** Opening EXTRACTED RECORDS block **

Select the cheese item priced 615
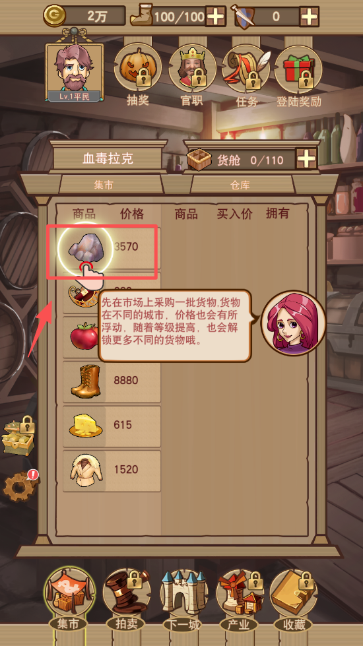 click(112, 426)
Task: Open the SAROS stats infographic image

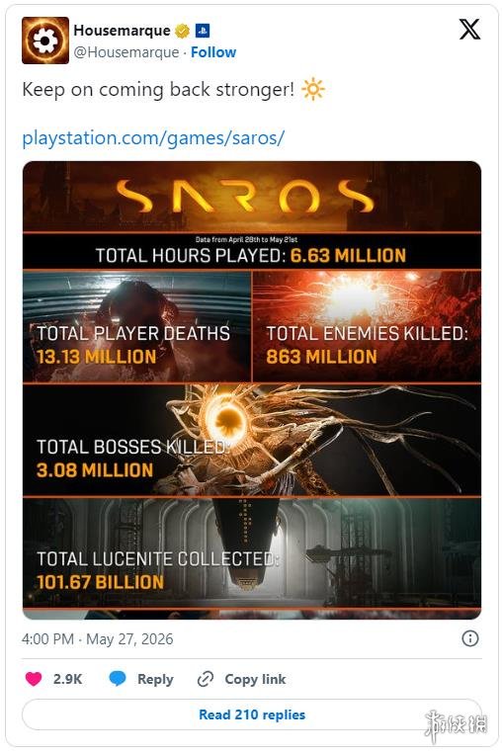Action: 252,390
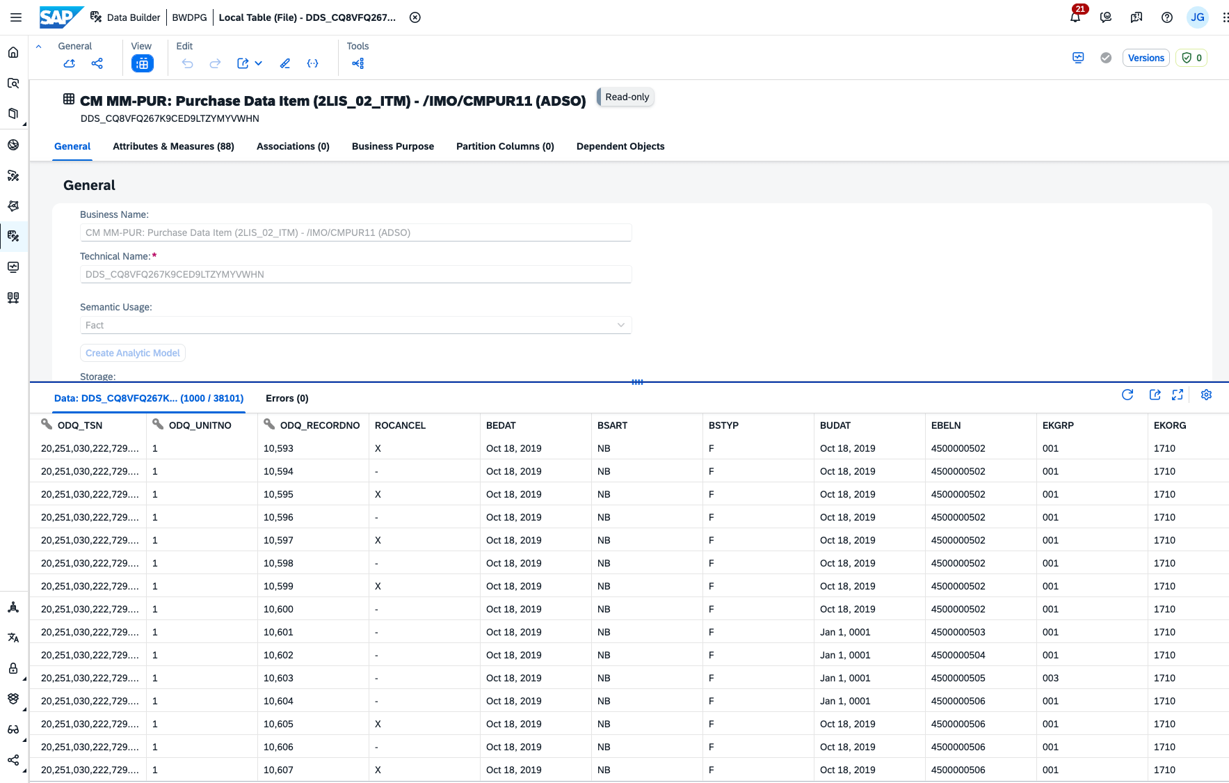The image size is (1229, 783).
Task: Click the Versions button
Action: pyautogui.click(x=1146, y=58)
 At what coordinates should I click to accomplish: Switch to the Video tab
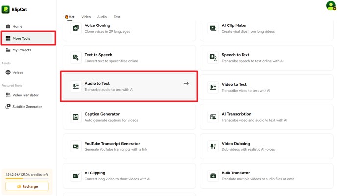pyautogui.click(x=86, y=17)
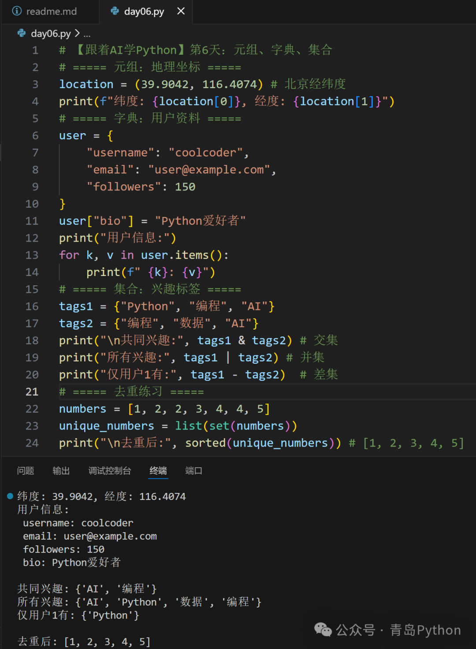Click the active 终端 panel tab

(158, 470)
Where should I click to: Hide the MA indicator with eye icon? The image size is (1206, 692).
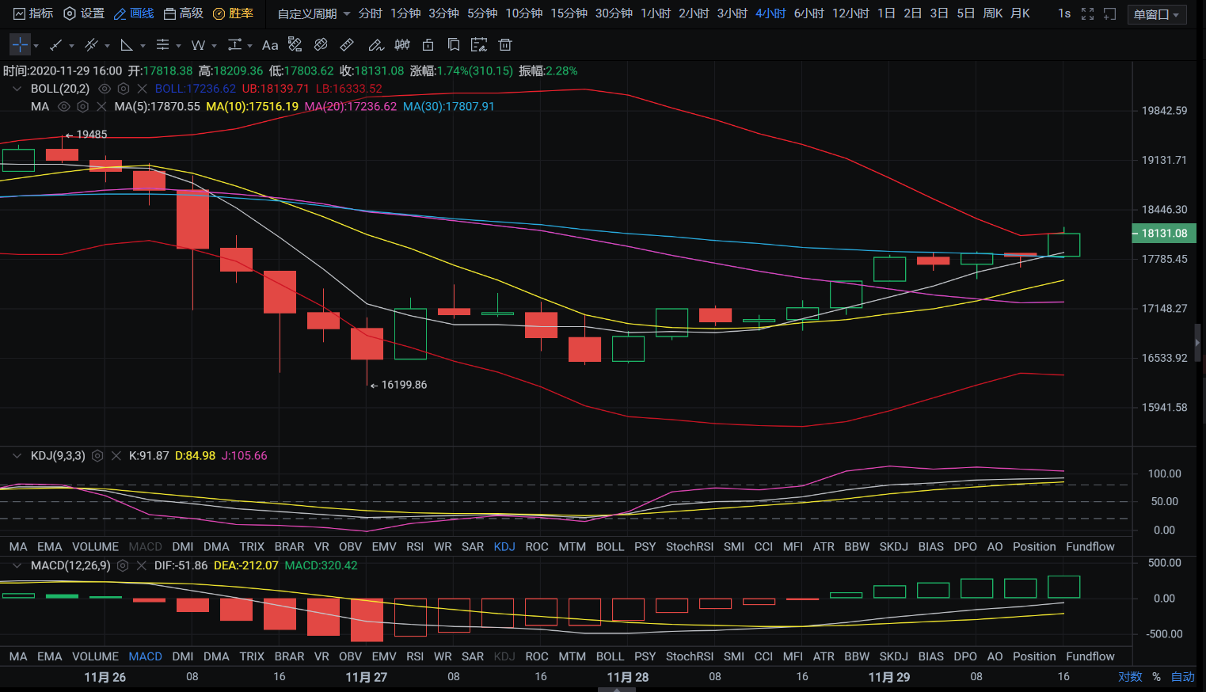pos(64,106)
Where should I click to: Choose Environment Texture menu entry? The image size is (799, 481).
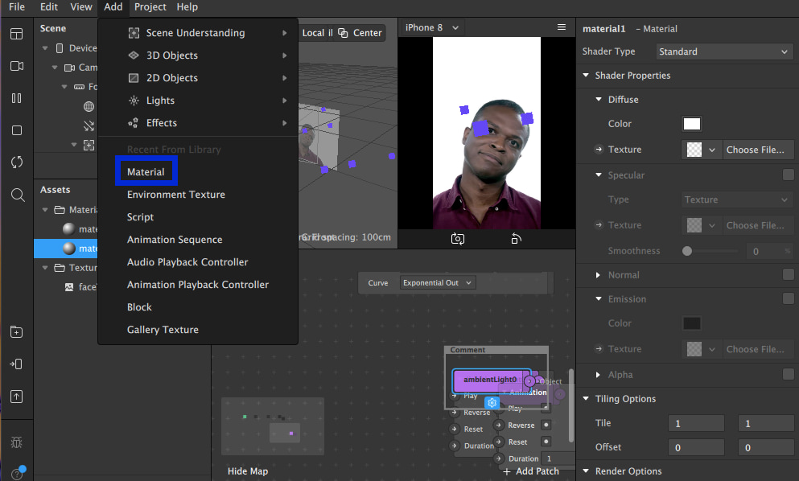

** Closing EXTRACTED RECORDS block **

**YOUR ASSIGNMENT:** Copy each of the entries above precisely, and drop whatever pictures they hold.

**TASK ANSWER:**
Select the cheese item priced 615
 click(112, 426)
Task: Open the SAROS stats infographic image

Action: 252,390
The image size is (1229, 783).
Task: Click the Versions button
Action: pyautogui.click(x=1146, y=58)
 At what coordinates should I click to accomplish: Switch to the Video tab
pyautogui.click(x=86, y=17)
Click the active 终端 panel tab

(158, 470)
Where should I click to: Hide the MA indicator with eye icon? The image size is (1206, 692).
pos(64,106)
Where should I click to: Choose Environment Texture menu entry? The image size is (799, 481).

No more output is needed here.